Das graue Ruhrgebiet ist natürlich nicht das bunte thailändische Dorf im Pflaumenhain. Auch wenn die metropolen Einwohnerzahlen sich ähneln und asiatisches Fingerfood hier auf dem Vormarsch ist. In einer polyzentrischen Region aus Dörfern, wo Häuser plötzlich in Löchern verschwinden können, mögen es die Menschen nicht wibbelig, sondern bodenständig. Das halten sie auch so mit den künstlerischen Produkten, die sie konsumieren. Keine Experimente! Schnell jagte man den toughen Castorf vom grünen Hügel, ebnete die Qualität aller kommunalen Theater ein, schaut sich mit dem Filius überall Lessings Emilia an. Schließlich ist das Zentral-Abitur wichtig. Bürgertum ist eine willkommene Identität – und dann das: Die Region wird 2010 Kulturhauptstadt Europas. Der kulturelle Teufel will also geritten werden. Ein Dilemma?

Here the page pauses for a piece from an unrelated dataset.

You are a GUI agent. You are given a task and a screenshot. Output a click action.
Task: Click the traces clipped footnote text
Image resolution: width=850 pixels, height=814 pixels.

One night in Bochum. Haus der Geschichte des Ruhrgebiets. Dort schaufelte die Ruhr-Universität erst einmal die Fundamente des europäischen Kulturhauptstadt-Gedankens frei. Bildung tut not, Wissenschaft erklärt Kultur. Das ist selten, also ist der Saal proppenvoll und Sauerstoff Mangelware. Die tough guys der neuen RuhrKultur sind erst gar nicht erschienen. Denn was sie hätten hören können, hätte ihnen nicht gefallen. „Ruhrkultur ist provinziell“ sagt Professor Jörn Rüsen vom kulturwissenschaftlichen Institut in Essen. „Die Universitäten sind die eigentlichen Speerspitzen der Kultur“, sagt Professor Elmar Weller, Rektor der RUB. Und es wird noch toller. Es gäbe von Interessen geleitetes Engagement an der Kulturhauptstadt und das verlange nach inszenierten Events und die lehnen die Wissenschaftler kategorisch ab. „Wir sollten es uns mit uns selbst nicht zu leicht machen“, sagt Rüsen. Wer hätte das gedacht? Es gibt Kaltgetränke und die Marketingabteilung der neuen RuhrKultur GmbH dankt artig, überbringt Grüße der tough guys. Kultur und Ruhr? Irgendwie habe ich das Gefühl, ein Teufel wandert neben mir durch den Raum und lacht sich schlapp.